# Reserve Musicians



## cameron_highlander (6 Feb 2005)

I thought I'd ask this just out of curiosity. I'm an 871 Bagpiper just finishing up his BMQ. Due to circumstances beyond my control (scheduling conflicts) I most likely won't be doing my SQ (seeing as I don't have to) until a later date, probably not until after my QL3. 

Anyways, I was just curious...to any musicians that may be on this site, what's your day-to-day (reserve-wise) routine with your units? Does your CO like the band and incorporate and use you as much as possible, or does he/she say bugger off and die in a corner? What kind of courses other then music-related ones do you get on, what else do you do through your unit other then musical activities?

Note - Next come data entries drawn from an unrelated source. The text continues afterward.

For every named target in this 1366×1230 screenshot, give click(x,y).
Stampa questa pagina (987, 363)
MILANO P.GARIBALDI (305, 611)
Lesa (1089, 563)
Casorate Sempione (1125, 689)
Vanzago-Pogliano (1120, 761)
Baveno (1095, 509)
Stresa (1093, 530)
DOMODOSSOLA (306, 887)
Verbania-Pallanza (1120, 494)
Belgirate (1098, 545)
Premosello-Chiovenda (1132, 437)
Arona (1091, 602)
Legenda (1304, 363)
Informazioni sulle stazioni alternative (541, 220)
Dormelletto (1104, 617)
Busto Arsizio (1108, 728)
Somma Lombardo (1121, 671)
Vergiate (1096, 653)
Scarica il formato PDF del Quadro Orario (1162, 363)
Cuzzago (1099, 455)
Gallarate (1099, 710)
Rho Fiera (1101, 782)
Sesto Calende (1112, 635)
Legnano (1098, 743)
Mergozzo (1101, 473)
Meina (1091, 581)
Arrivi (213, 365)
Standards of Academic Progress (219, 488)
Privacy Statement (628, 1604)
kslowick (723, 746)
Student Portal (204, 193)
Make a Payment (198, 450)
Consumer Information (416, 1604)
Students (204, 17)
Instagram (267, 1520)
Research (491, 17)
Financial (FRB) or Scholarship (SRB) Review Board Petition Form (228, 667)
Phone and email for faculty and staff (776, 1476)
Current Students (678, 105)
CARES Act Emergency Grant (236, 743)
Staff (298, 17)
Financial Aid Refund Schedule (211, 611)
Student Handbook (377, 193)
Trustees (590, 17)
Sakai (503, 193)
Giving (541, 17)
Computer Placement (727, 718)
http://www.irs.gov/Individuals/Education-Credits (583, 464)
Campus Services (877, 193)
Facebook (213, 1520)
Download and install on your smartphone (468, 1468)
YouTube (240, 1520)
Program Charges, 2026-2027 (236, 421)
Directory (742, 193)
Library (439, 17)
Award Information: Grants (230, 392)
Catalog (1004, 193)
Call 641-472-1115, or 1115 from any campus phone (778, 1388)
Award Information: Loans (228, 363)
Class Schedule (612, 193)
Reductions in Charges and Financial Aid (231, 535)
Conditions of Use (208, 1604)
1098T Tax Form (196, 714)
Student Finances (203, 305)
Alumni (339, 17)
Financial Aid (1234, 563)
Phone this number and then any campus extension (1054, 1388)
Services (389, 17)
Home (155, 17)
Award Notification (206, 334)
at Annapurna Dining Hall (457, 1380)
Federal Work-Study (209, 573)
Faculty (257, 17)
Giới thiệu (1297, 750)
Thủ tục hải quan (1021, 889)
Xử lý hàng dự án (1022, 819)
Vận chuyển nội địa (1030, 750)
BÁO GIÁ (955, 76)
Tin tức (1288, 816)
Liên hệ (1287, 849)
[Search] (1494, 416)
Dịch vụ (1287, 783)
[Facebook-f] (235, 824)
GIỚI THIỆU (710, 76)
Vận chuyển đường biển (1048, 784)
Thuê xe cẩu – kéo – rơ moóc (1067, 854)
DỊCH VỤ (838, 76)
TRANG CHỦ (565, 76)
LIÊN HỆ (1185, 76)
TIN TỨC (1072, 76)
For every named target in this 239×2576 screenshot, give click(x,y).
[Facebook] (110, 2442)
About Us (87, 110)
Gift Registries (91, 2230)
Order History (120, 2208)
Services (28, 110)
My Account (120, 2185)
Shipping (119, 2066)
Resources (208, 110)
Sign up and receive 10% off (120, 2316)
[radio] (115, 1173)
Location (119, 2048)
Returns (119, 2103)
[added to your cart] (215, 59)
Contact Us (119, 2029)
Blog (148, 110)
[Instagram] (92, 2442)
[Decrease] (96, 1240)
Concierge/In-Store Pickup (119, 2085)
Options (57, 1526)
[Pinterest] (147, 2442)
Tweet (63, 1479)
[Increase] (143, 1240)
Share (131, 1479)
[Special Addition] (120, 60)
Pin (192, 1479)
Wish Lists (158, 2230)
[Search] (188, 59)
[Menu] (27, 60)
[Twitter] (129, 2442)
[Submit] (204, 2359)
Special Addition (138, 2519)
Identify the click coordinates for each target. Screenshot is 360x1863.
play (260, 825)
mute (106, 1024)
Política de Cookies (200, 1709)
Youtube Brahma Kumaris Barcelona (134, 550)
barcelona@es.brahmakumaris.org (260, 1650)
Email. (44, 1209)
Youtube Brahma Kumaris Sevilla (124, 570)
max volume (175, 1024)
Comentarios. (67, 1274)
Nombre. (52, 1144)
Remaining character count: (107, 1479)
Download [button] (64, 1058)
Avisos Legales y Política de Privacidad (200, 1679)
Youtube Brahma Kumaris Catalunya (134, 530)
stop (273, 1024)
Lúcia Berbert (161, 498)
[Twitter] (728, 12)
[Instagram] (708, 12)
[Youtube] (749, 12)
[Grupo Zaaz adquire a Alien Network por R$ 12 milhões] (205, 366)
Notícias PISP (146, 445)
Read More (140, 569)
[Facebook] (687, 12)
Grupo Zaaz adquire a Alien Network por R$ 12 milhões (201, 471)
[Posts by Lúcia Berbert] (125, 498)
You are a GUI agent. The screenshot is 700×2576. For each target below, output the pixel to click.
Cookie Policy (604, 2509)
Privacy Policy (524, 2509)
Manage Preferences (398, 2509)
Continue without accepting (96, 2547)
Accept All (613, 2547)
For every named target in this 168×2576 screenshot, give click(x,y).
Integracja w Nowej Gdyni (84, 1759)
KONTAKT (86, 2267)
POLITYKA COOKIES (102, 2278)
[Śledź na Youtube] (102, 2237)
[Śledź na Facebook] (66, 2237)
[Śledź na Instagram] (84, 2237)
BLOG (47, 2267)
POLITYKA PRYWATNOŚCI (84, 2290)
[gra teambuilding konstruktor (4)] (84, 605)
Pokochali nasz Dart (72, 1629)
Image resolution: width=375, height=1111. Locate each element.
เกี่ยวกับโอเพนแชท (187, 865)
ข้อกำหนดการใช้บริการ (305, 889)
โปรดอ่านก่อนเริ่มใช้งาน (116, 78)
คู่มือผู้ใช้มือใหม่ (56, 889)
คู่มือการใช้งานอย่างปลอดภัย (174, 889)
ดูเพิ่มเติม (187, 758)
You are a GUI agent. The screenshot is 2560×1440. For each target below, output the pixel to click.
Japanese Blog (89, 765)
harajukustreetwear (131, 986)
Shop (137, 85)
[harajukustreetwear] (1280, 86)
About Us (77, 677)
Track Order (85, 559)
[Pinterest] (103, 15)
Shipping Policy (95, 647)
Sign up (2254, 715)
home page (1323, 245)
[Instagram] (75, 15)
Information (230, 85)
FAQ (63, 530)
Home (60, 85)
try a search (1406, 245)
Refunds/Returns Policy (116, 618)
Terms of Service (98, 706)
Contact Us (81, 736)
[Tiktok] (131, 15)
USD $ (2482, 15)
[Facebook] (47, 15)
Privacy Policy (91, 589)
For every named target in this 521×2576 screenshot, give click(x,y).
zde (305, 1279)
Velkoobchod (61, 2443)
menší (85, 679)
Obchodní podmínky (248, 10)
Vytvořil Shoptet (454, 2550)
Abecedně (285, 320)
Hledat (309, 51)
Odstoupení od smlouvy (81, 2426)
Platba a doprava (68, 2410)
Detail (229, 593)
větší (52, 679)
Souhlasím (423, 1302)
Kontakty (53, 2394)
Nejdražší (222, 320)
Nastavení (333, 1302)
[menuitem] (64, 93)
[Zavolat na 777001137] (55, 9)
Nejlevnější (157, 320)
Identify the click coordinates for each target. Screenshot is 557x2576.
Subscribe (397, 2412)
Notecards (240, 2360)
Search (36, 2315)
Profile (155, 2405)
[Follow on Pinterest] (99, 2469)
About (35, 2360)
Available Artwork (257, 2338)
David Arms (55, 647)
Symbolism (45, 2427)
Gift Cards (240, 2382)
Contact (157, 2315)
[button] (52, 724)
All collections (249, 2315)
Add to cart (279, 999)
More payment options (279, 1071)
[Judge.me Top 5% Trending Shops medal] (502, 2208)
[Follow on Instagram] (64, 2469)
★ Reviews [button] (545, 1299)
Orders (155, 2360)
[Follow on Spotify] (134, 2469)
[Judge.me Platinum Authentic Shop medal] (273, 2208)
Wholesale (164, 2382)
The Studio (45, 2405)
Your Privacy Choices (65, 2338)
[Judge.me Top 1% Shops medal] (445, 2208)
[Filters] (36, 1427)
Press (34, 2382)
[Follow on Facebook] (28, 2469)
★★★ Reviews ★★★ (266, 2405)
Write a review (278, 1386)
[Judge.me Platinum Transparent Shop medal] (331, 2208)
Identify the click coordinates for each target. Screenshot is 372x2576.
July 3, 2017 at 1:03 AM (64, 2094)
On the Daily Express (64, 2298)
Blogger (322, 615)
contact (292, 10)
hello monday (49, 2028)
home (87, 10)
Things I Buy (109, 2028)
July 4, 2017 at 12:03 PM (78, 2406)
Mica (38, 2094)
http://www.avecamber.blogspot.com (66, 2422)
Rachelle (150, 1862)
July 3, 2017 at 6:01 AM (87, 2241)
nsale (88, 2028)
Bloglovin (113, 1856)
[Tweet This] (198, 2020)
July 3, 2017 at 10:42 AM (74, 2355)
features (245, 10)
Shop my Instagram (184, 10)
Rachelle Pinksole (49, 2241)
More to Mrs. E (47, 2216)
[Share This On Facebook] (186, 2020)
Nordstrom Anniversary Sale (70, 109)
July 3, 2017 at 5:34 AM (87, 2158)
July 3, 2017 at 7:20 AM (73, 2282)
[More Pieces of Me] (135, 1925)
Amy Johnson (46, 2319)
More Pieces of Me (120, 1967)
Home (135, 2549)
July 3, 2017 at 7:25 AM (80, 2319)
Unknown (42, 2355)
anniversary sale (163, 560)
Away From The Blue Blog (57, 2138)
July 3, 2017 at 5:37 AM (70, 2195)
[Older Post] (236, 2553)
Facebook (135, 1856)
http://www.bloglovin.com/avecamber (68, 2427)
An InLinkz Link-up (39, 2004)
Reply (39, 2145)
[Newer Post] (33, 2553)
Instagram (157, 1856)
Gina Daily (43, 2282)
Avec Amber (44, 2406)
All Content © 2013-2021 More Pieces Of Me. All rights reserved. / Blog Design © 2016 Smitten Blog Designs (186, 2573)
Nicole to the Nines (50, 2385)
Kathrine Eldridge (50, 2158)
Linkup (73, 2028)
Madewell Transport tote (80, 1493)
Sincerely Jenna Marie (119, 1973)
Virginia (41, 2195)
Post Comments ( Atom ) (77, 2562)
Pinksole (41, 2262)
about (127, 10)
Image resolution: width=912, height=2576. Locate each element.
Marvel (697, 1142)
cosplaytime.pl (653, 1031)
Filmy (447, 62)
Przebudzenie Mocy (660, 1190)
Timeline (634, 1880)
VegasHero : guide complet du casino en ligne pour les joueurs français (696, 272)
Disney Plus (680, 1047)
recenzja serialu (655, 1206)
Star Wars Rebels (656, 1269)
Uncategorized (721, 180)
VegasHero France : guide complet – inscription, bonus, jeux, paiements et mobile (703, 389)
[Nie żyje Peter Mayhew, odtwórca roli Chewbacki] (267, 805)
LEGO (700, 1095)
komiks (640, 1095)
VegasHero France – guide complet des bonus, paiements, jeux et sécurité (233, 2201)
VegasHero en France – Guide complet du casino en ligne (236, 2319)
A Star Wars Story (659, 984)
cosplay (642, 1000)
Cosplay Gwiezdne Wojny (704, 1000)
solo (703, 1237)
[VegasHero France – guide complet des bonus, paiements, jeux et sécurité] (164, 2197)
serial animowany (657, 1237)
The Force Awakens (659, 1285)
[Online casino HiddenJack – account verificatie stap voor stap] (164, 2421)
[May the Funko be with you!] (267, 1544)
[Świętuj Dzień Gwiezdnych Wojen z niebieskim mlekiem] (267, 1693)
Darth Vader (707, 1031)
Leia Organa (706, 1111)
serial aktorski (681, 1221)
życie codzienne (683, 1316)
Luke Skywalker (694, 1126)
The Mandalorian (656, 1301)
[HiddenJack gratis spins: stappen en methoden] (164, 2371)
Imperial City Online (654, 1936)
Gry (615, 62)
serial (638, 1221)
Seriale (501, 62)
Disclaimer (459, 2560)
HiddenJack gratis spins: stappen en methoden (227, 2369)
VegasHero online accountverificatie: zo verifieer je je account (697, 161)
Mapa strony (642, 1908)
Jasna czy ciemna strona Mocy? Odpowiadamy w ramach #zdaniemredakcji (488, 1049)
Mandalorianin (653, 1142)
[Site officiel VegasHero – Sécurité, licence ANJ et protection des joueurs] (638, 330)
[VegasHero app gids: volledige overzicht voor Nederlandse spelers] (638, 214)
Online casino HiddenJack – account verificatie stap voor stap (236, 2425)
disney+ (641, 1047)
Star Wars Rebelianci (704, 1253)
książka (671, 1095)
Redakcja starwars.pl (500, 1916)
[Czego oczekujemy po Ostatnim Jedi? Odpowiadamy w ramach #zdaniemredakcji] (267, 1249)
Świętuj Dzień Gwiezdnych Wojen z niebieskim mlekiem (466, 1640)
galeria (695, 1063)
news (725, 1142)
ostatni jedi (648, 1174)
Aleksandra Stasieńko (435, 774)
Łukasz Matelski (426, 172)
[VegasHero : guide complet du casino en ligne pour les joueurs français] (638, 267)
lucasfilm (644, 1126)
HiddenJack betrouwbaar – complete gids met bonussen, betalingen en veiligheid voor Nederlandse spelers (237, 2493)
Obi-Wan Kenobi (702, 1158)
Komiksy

 I just thought I'd throw this out to get some ideas of what I'm looking at for the next couple of years (if RMC won't take me), and maybye even to get some discussion pertaining to our line of work going on this site.


----------



## Chang (22 Feb 2005)

i heard some people in the OR talking about how the 15th RCA band here in the 39CBG is being neglicted by everyone


----------



## combat_medic (2 Mar 2005)

If you're a musician by trade, the chances of you getting an non trade-related course are nominal at best. Assuming you're in an infantry unit (since you're a piper), the CO is concerned with training Infantrymen, and therefore every Infanteer in your unit will get first crack at every Infantry course. Something like a driver course you might be able to get a position, but getting an Infantry-only course would be virtually impossible. In my unit, we occasionally get people from the band who will come on a excercise, and they're employed up to their abilities. If all you have is BMQ, expect to get treated like a recruit if you go out.


----------



## Michael Dorosh (5 Mar 2005)

combat_medic said:
			
		

> If you're a musician by trade, the chances of you getting an non trade-related course are nominal at best. Assuming you're in an infantry unit (since you're a piper), the CO is concerned with training Infantrymen, and therefore every Infanteer in your unit will get first crack at every Infantry course. Something like a driver course you might be able to get a position, but getting an Infantry-only course would be virtually impossible. In my unit, we occasionally get people from the band who will come on a excercise, and they're employed up to their abilities. If all you have is BMQ, expect to get treated like a recruit if you go out.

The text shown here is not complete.